Text Expansion and Contraction 

Languages don’t translate 1:1. A button labeled “Submit” in English becomes “Absenden” in German (33% longer) or “提交” in Chinese (shorter but potentially wider due to character width). 

Common UI Breaks: 

  • Buttons with fixed widths that truncate German text 
  • Navigation tabs that overflow when translated to longer languages 
  • Form labels that wrap unexpectedly, breaking layouts 
  • Toast messages that get cut off mid-sentence 

Right-to-Left (RTL) Layout Complexity 

RTL languages like Arabic, Hebrew, Urdu, and Persian don’t just flip text direction—they mirror the entire UI: 

  • Navigation drawers open from the right instead of left 
  • Back buttons point right instead of left 
  • Text alignment switches from left to right 
  • Reading order reverses (users scan from right to left) 
  • Scroll bars appear on the left side 

Critical RTL Issues: 

  • Icons and images that shouldn’t mirror (logos, product photos) but do 
  • Asymmetric UI elements that break when mirrored (chat bubbles, progress indicators) 
  • Mixed-direction content (English embedded in Arabic text) 
  • Number formatting (Arabic-Indic numerals vs. Western numerals) 

Cultural and Regional Conventions 

Language is just the start. Each locale has unique expectations: 

  • Date formats: MM/DD/YYYY (US) vs. DD/MM/YYYY (Europe) vs. YYYY/MM/DD (Japan) 
  • Time formats: 12-hour vs. 24-hour clocks 
  • Currency display: $1,000.00 vs. 1.000,00 € vs. ₹1,00,000 
  • Phone number formats: Different lengths, formatting patterns 
  • Address structures: Postal code placement, state/province requirements 
  • Calendar systems: Gregorian, Islamic, Hebrew calendars 

Font and Typography Issues 

Not all fonts support all characters: 

  • Missing glyphs for special characters in Thai, Hindi, or Arabic 
  • Font weight and styling that don’t render correctly in certain languages 
  • Line height and spacing issues with tonal languages 
  • Text rendering performance with complex scripts 
TEST ON REAL DEVICES
Catch issues faster with real device testing built for modern QA teams
Validate your app across real devices and browsers with faster execution, broader coverage, and less maintenance.

Test Scenarios for Multi-Language Apps 

Scenario 1: Language Switching During Active Session 

Test Case: Language Change in Shopping Cart 

  1. Launch app in English locale 
  1. Add 3-5 items to shopping cart 
  1. Navigate to settings 
  1. Change language to German 
  1. Verify: Does the app reload properly?

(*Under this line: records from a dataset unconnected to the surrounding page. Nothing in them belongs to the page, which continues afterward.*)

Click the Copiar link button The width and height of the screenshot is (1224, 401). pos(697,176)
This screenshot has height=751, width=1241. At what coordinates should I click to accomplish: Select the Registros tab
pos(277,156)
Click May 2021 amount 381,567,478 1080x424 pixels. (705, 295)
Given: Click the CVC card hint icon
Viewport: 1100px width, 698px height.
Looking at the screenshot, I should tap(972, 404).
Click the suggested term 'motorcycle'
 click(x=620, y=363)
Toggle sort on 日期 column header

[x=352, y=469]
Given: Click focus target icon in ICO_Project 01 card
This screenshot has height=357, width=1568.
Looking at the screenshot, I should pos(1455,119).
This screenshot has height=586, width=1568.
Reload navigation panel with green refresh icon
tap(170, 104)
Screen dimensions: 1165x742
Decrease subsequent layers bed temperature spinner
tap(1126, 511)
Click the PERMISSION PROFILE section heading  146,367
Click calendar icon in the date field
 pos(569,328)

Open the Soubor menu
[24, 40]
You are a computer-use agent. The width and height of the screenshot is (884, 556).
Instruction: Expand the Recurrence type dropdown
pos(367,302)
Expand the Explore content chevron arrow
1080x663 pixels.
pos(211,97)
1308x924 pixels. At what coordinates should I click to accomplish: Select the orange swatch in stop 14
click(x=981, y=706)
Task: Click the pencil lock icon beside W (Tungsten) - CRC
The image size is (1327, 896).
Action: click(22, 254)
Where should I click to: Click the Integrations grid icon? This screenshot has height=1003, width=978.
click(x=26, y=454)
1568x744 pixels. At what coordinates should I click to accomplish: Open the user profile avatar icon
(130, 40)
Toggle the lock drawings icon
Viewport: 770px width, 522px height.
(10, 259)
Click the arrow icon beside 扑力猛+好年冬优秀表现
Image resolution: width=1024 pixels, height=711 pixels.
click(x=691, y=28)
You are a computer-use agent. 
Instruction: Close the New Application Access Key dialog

Is cart data preserved? 
  1. Check product names, prices, buttons 
  1. Verify: Are all UI elements properly translated and sized? 
  1. Navigate through checkout flow 
  1. Verify: Do all form labels, error messages, and confirmations display correctly? 

What You’re Looking For: 

  • No data loss during language switch 
  • All UI elements properly translated (no missing keys) 
  • Layouts adapt to text length changes 
  • Dynamic content (product names, descriptions) displays correctly 

Scenario 2: RTL Layout Validation 

Test Case: Arabic UI Mirroring 

  1. Set device language to Arabic 
  1. Launch app and verify splash screen/onboarding 
  1. Verify: Does the entire UI mirror correctly? 
  1. Navigate through main screens 
  1. Verify:  
  1. Navigation drawer opens from right 
  1. Back button points right 
  1. Text aligns right 
  1. Icons mirror appropriately (arrows yes, logos no) 
  1. Test forms and input fields 
  1. Verify:  
  1. Text input is right-aligned 
  1. Cursor starts from right 
  1. Field labels positioned correctly 
  1. Check lists and scrollable content 
  1. Verify: Scroll behavior feels natural for RTL users 

Common RTL Failures to Check: 

  • Images that mirror when they shouldn’t (brand logos, product photos, human faces) 
  • Icons that don’t mirror when they should (forward arrows, chevrons) 
  • Padding/margins not flipping (content too close to screen edge) 
  • Mixed-direction text (English names in Arabic content) displaying incorrectly 

Scenario 3: Text Expansion Stress Test 

Test Case: German Language UI 

  1. Set device to German locale 
  1. Launch app and navigate to screens with heavy text content 
  1. Verify:  
  1. No text truncation in buttons 
  1. Navigation labels fully visible 
  1. Form field labels don’t wrap unexpectedly 
  1. Dialog messages display completely 
  1. Test error messages and validation text 
  1. Verify: Long German error messages display properly 
  1. Check notification text 
  1. Verify: Push notifications show complete messages 

Edge Cases: 

  • Test on smaller screen devices (RTL + small screen = highest risk of truncation) 
  • Check landscape orientation (even less horizontal space) 
  • Verify tooltips and help text aren’t cut off 

Scenario 4: Date, Time, and Currency Formatting 

Test Case: Regional Format Validation 

  1. Set device to different locales (US, UK, India, Japan, Saudi Arabia) 
  1. For each locale, verify:  
  1. Dates: Display in correct format (MM/DD vs. DD/MM vs. YYYY/MM/DD) 
  1. Times: 12-hour vs. 24-hour format matches locale expectation 
  1. Currency: Symbol placement, decimal separators, thousands separators 
  1. Numbers: Decimal comma vs. period, digit grouping 
  1. Test date pickers and calendar views 
  1. Verify: Calendar starts on correct day (Sunday vs. Monday) 
  1. Check timezone handling 
  1. Verify: Times display in user’s local timezone 

Financial App Critical Checks: 

  • Currency conversion displays both currencies correctly 
  • Transaction history shows proper date/time formats 
  • Amounts use correct separators (1,000.00 vs. 1.000,00) 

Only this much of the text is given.